D.C. Delegate Eleanor Holmes Norton was denied a chance to testify this afternoon about a bill to ban abortions in D.C. after 20 weeks of pregnancy. According to Norton herself, the battle goes beyond the District.

Holmes Norton is offended that the House GOP blocked her from testifying about a bill directed solely at her congressional district. Congressional decorum usually means letting a lawmaker appear at the start of a hearing involving their region. Not this time. She says the abortion legislation is being pushed by anti-abortion groups who plan to use a floor vote on it for national purposes.

"They would market it as, 'The Congress has now passed a bill that would limit abortions to 20 weeks, have your state do the very same!'" says Norton. "This is a very serious bill for women in this country. It is aimed far more at them than it is at us."
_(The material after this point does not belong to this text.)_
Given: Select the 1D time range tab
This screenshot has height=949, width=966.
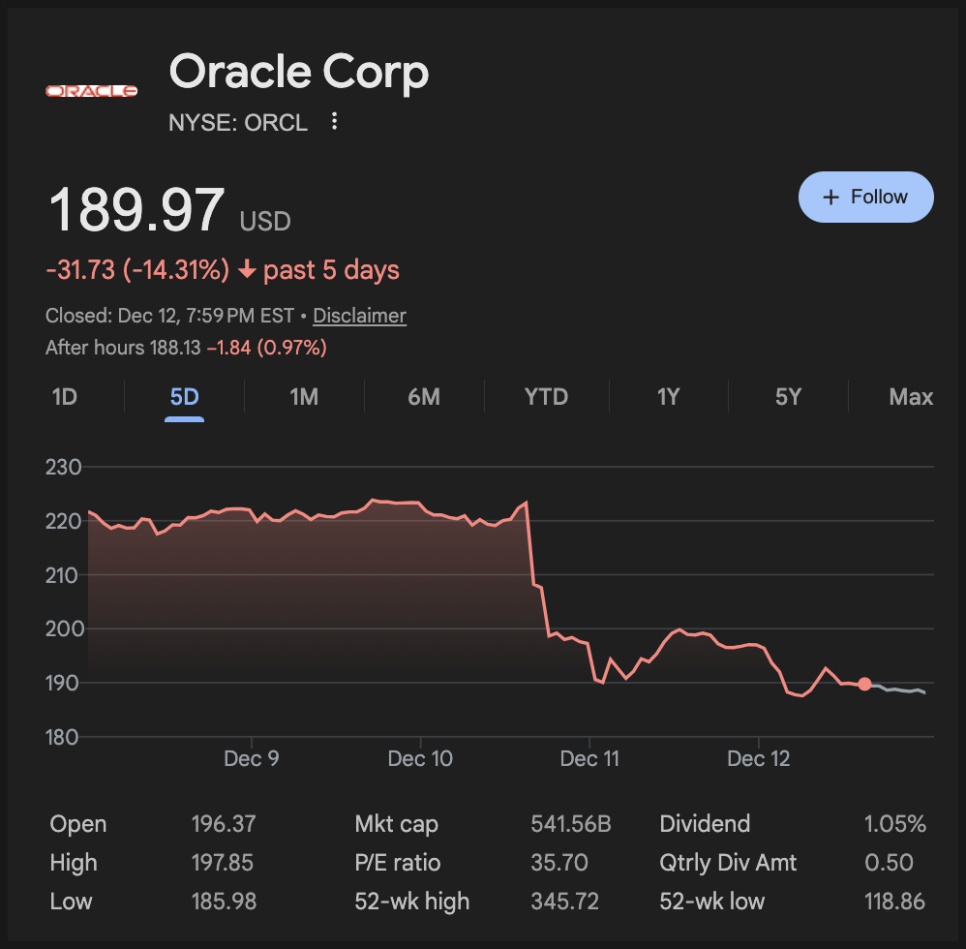Looking at the screenshot, I should coord(64,397).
Republican Congressman Trent Franks held the hearing. He doesn't deny Holmes Norton's claim. Franks argues he wants the ban in the District to prevent women from other states from getting late term abortions.

"The vast majority of people who abort here in D.C. are not even residents, they do so because it's the place to do really very late terms abortions," said Franks.

D.C. resident and mother Christy Zink disagrees with Franks. Democrats chose her to testify on behalf of the minority, because she had an abortion at 21 weeks of pregnancy after finding her baby had severe brain damage.

"I am here to speak out against the so-called 'Pain-capable Unborn Child Protection Act,' said Zink at the hearing. "Its very premise, that it prevents pain, is a lie. If this bill had been passed before my pregnancy, I would have had to carry to term and give birth to a baby whom the doctors concurred had no chance of a life and who would have experienced near constant pain."

Franks' bill currently has more than 190 cosponsors. A companion Senate version has more than 20 sponsors.